Interviewing is Hard

This might be hard to hear, but most interviewers are not good at interviewing. It's hard. If you don't have the proper training or inherent talent for it, it's just not as straight-forward as people might think. And many times, someone learns how to interview just from seeing other people interview and from their own experiences as a candidate. But if those interviewers they are emulating weren't great at it, then the "next generation" of interviewers won't be great at it either.

I once worked for this very small mobile games development company; there were less than 20 employees when I joined. One of the people hired shortly after me was incredibly smart academically, and a solid software developer as well, although he absolutely carried an inflated ego. Still, he was overall pleasant to work with and produced solid code.

Toward the end of my time with the company they were looking to hire a couple more engineers. This colleague of mine decided they wanted to throw in a "hard" programming question about consistent hash rings. We didn't use or maintain anything related to consistent hash rings. But he figured that it would help weed out anyone below a subjective level of skill that he didn't want to "waste" time interviewing.

It's also worth mentioning that this was around the time that companies like Google were using objectively bad questions during interviews because they felt like it helped identify "quick thinkers" or whatever. Stuff along the lines of "how many beans are in this jar?" Questions that have absolutely no bearing on someone's ability to do their job (unless guessing beans is somehow your job).

I told him that it made no sense to quiz someone about a technology that we didn't use and which had no relevance to the daily tasks they would perform at the company. But I wasn't part of the interviewing process at that point and so he did whatever he wanted to, probably because of the aforementioned ego.

Someone eventually did really well on his hard question. And within three months of their hiring, the company was looking to let him go because he was absolutely trash at doing regular programming tasks. In short, he was smart academically but inept practically. And that's just part of the danger of letting someone really good at their job interview people when they have no inherent aptitude or formal experience or training with interviewing methodologies and techniques.

I could honestly go on and on about interviewers that end up reducing the quality of potential hires because they just aren't very good at interviewing.
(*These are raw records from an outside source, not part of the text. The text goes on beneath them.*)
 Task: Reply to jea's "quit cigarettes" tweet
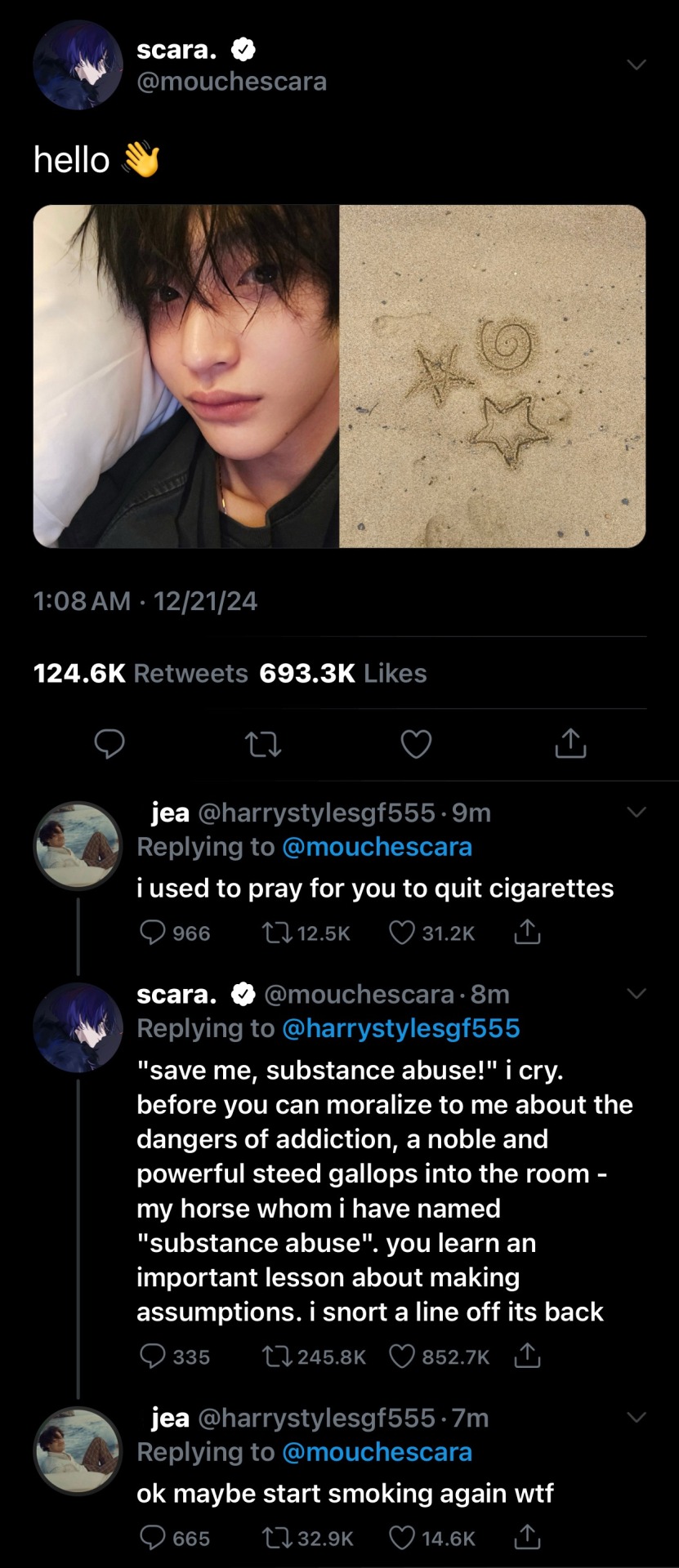coord(153,932)
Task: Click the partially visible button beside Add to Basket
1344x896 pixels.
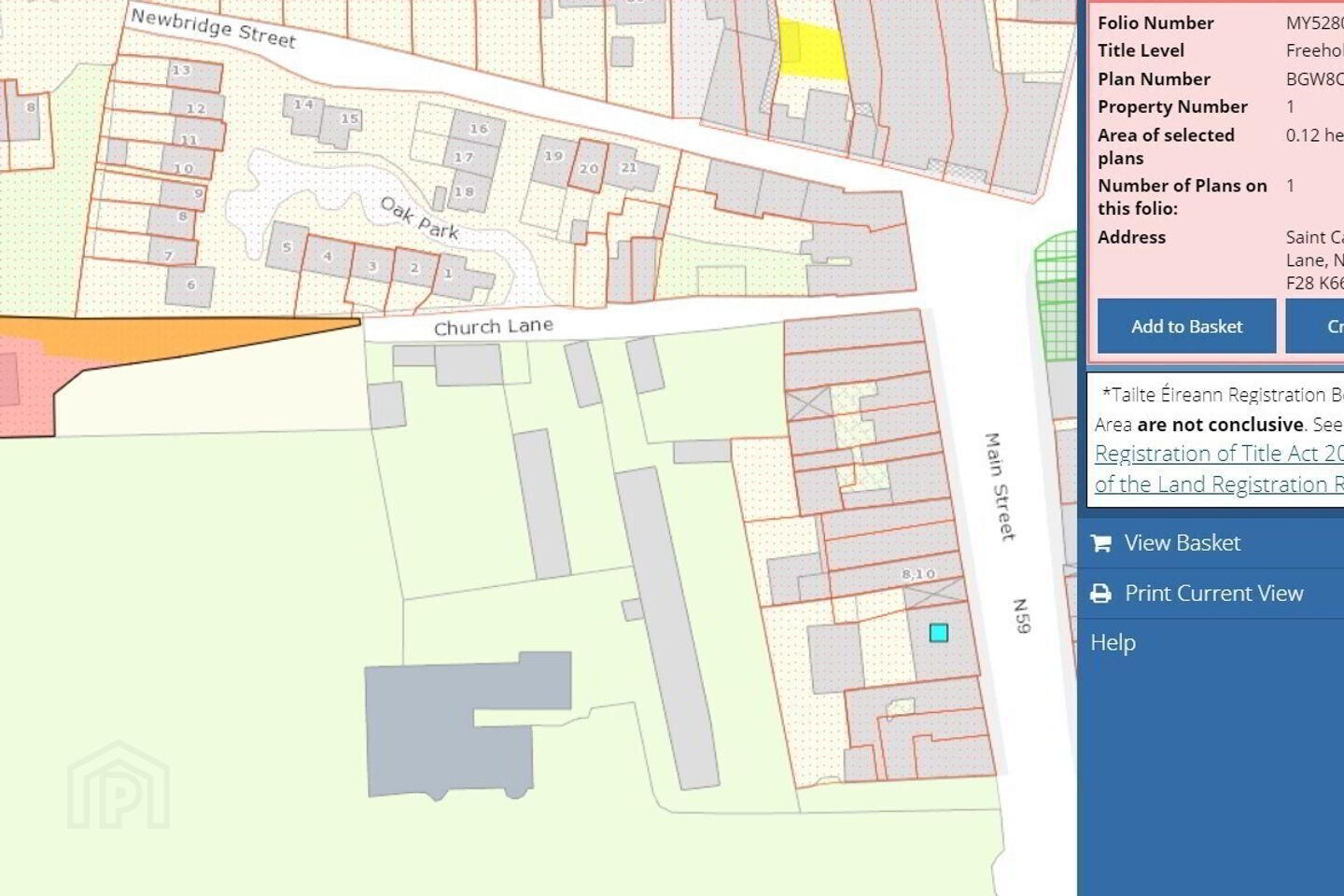Action: point(1314,326)
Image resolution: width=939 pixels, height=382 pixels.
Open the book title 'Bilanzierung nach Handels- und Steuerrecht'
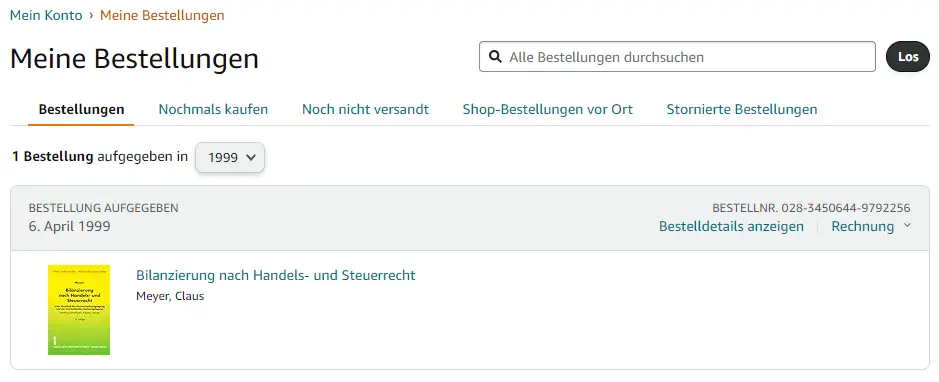pyautogui.click(x=275, y=275)
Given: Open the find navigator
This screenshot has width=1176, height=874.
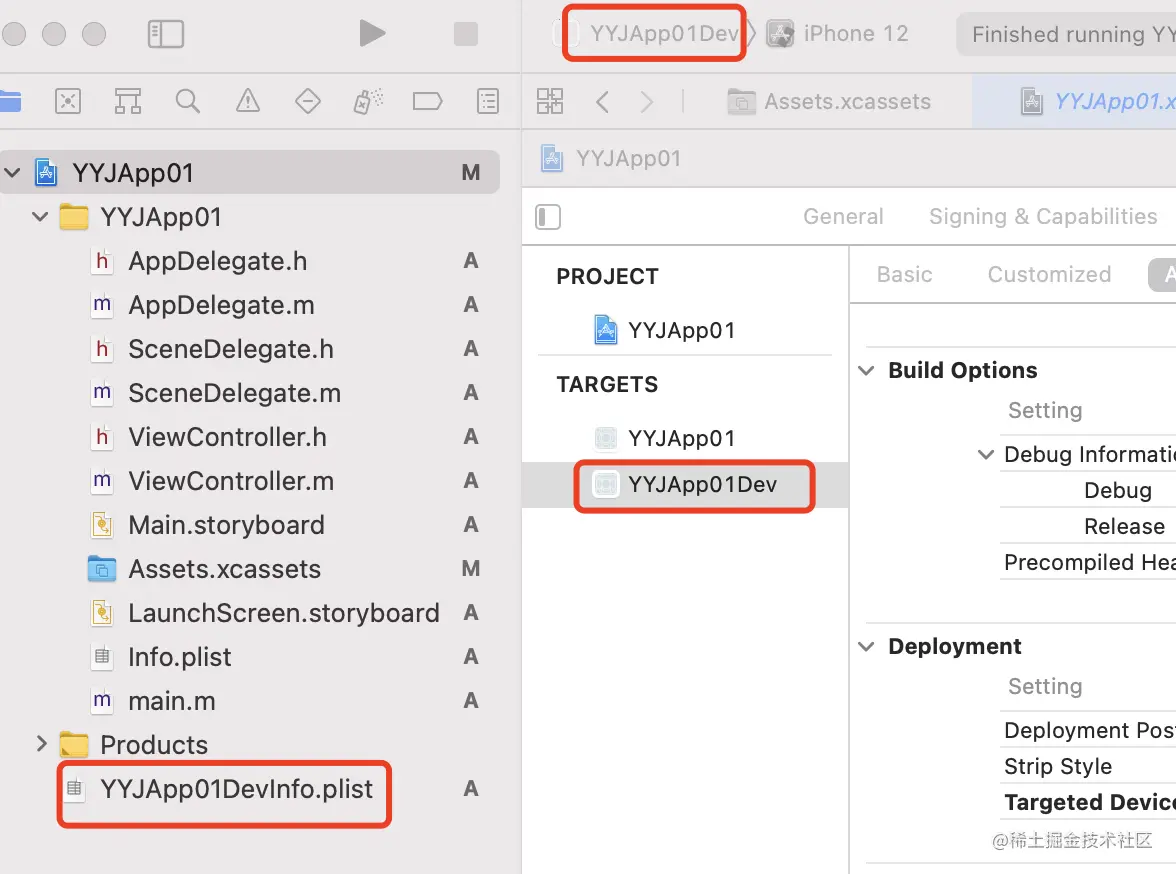Looking at the screenshot, I should [x=187, y=101].
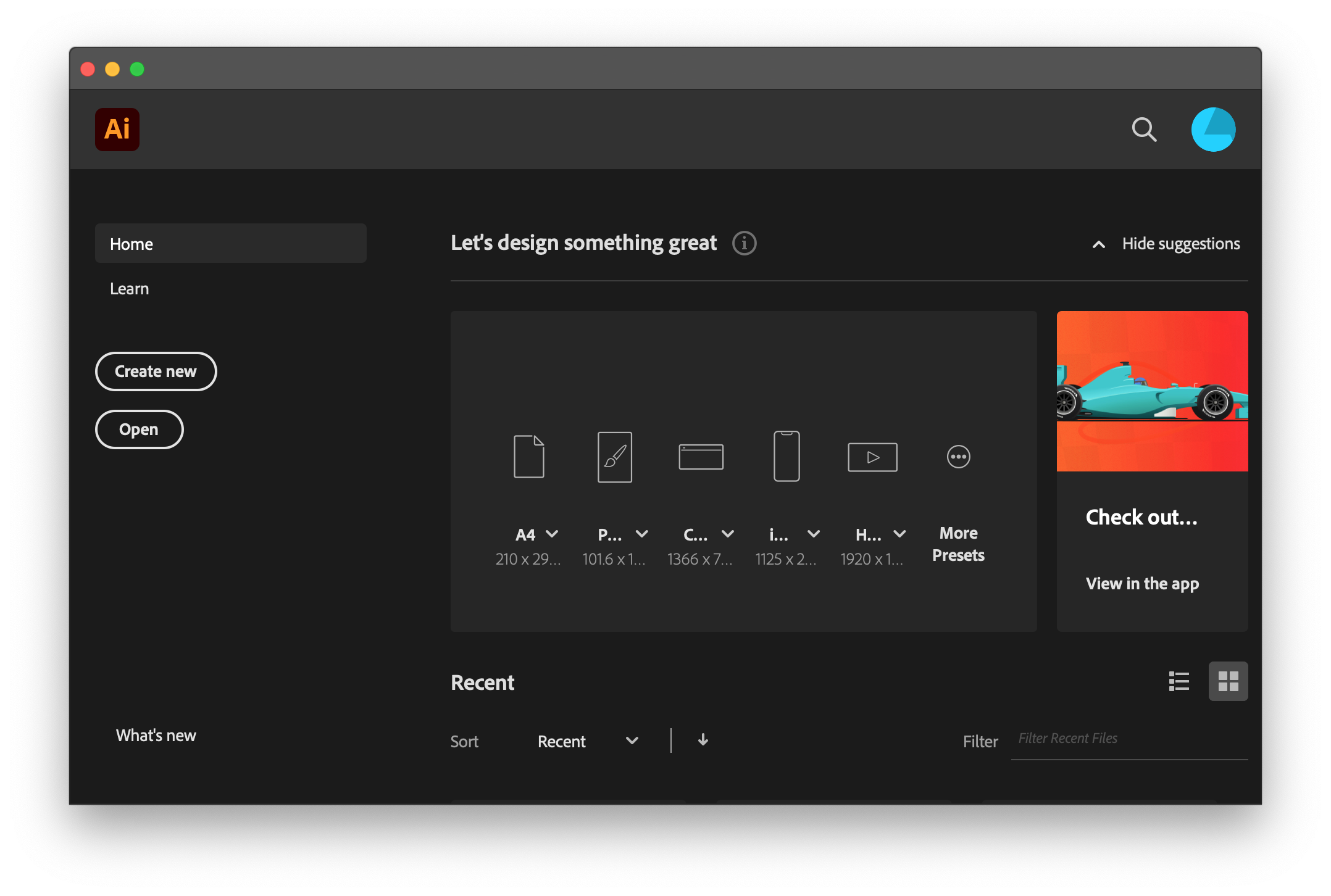Select the paintbrush postcard preset icon
The width and height of the screenshot is (1331, 896).
(614, 457)
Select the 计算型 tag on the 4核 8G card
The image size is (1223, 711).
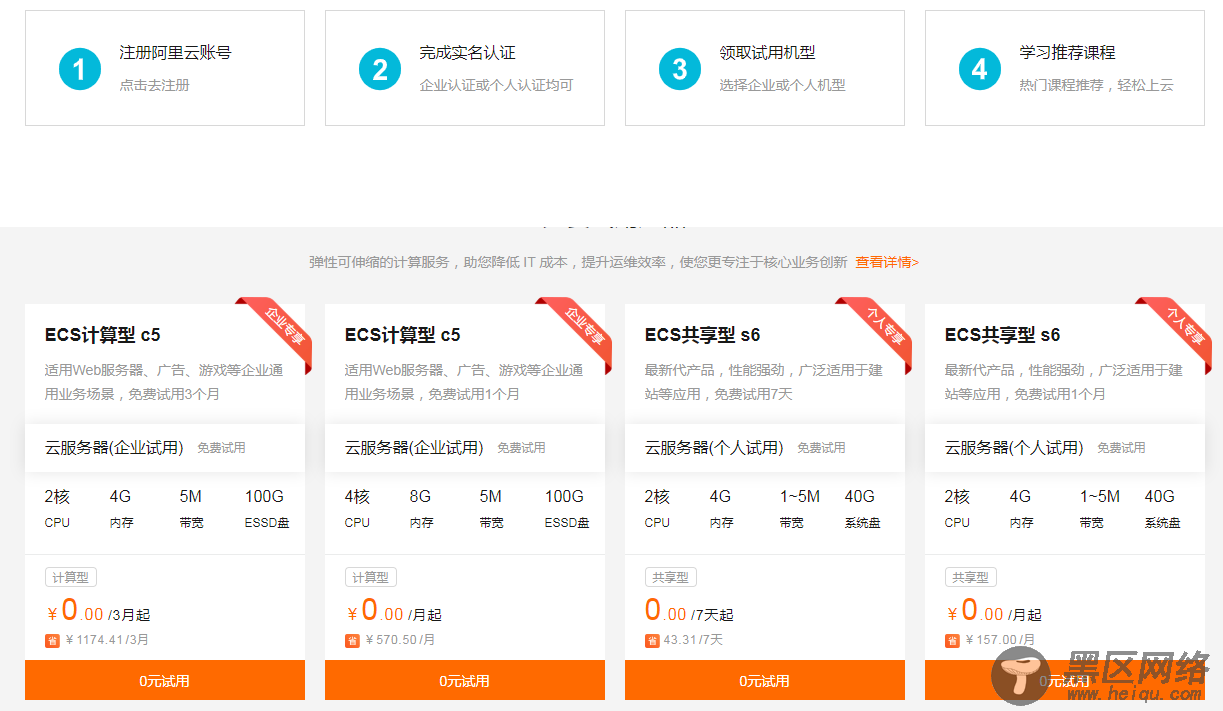point(371,577)
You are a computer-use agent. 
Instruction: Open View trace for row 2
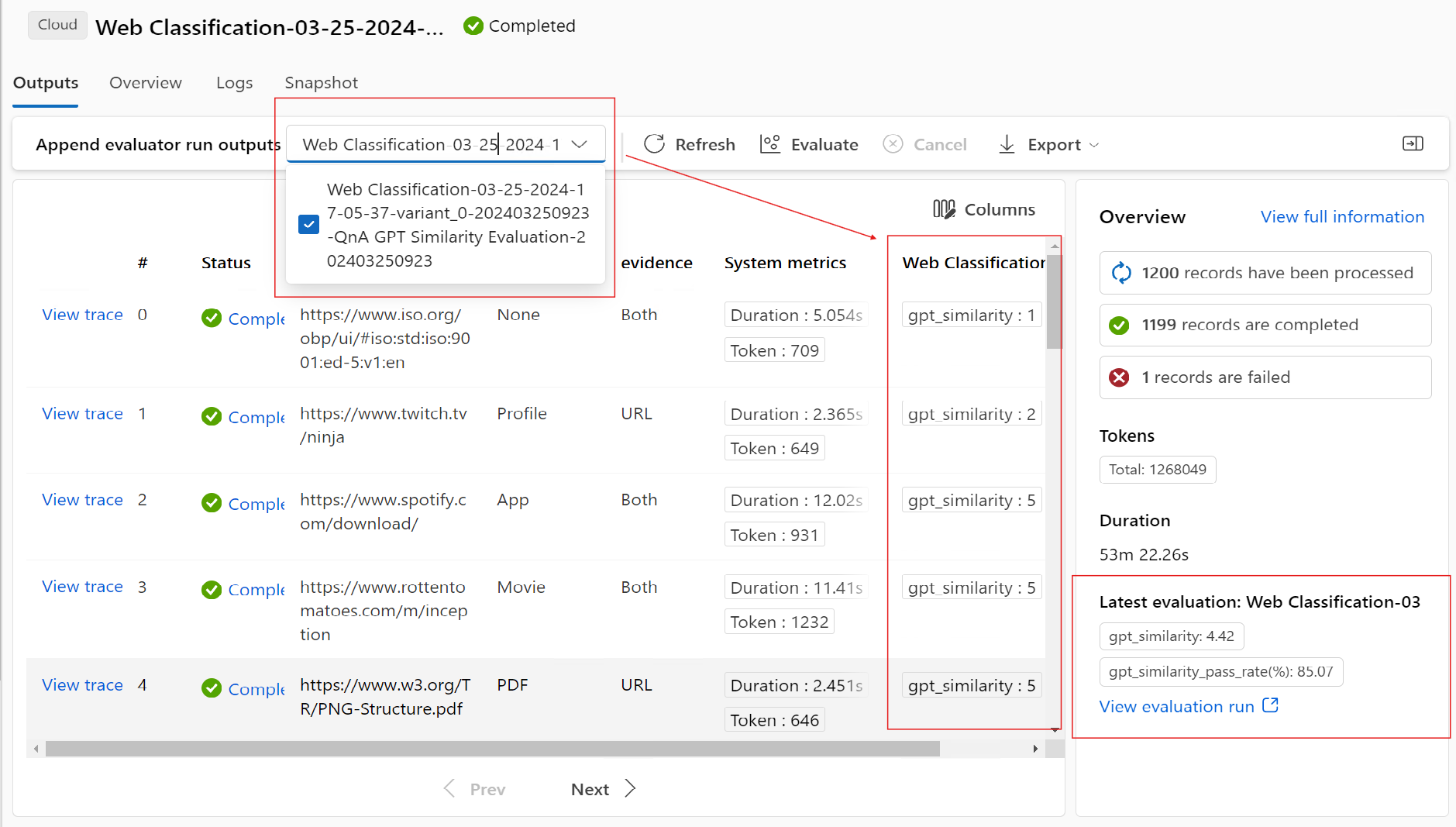(82, 500)
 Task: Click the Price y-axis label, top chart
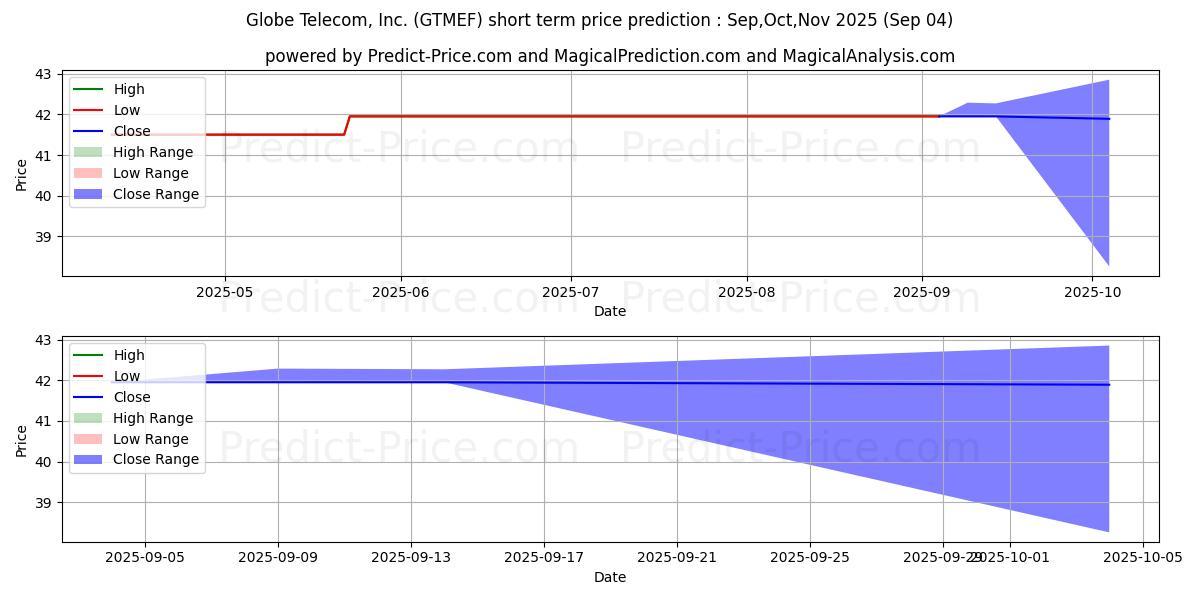pos(22,173)
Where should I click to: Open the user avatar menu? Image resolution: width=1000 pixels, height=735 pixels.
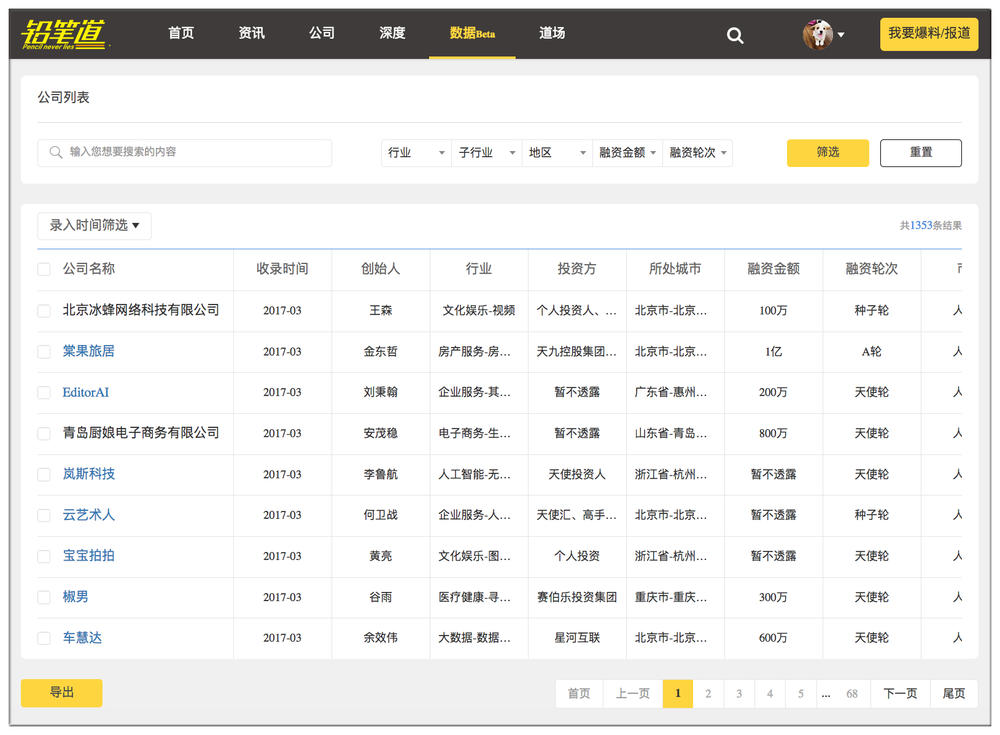823,34
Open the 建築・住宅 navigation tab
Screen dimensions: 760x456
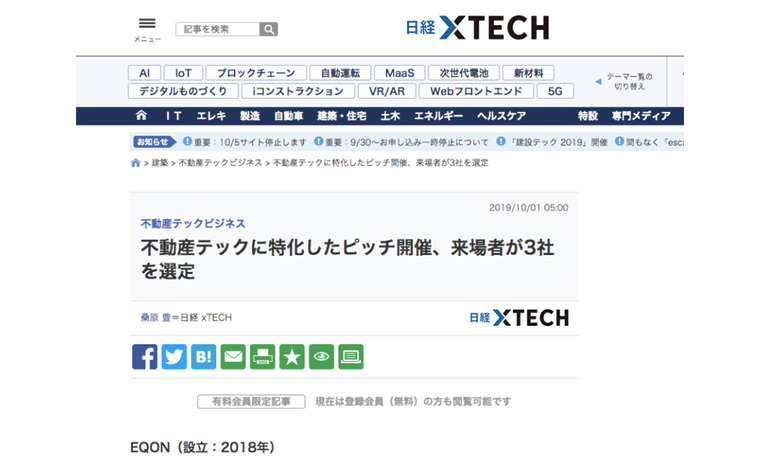click(341, 116)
People whose personal opinions about a role don't align with the responsibilities or the description of a role; people who choose interview questions that have no bearing on the content of work you would perform for a role; and people who simply have their own prejudices and won't render fair judgement in a subset of candidates.

There are just so many bad interviewers. And while it's usually not their fault that they don't interview candidates well, it's obvious to me that you can easily reduce the impact of bad interviewers by simply adding more interviewers to the process. The average quality of interviewers should theoretically reach a happy medium.

To Recap

Up to this point I have shown examples of how:

  1. People who don't specifically have training on how to interview can deny opportunities to people that are actually a great fit for the role.
  2. People who don't specifically have training on how to interview can select candidates that are actually a terrible fit for the role.
  3. Democratizing the interview process yielded faster and more effective hiring.
  4. Group interviews specifically resulted in significantly shorter interview processes with more placement opportunities for candidates.

I understand that group interviews can be rough to scale at the current volume of applicants. Larger companies could do this more effectively if they wanted to, but smaller companies would probably instead focus on the "virtual on-site" methodology where you have one or two days of back-to-back interviews with smaller groups of interviewers.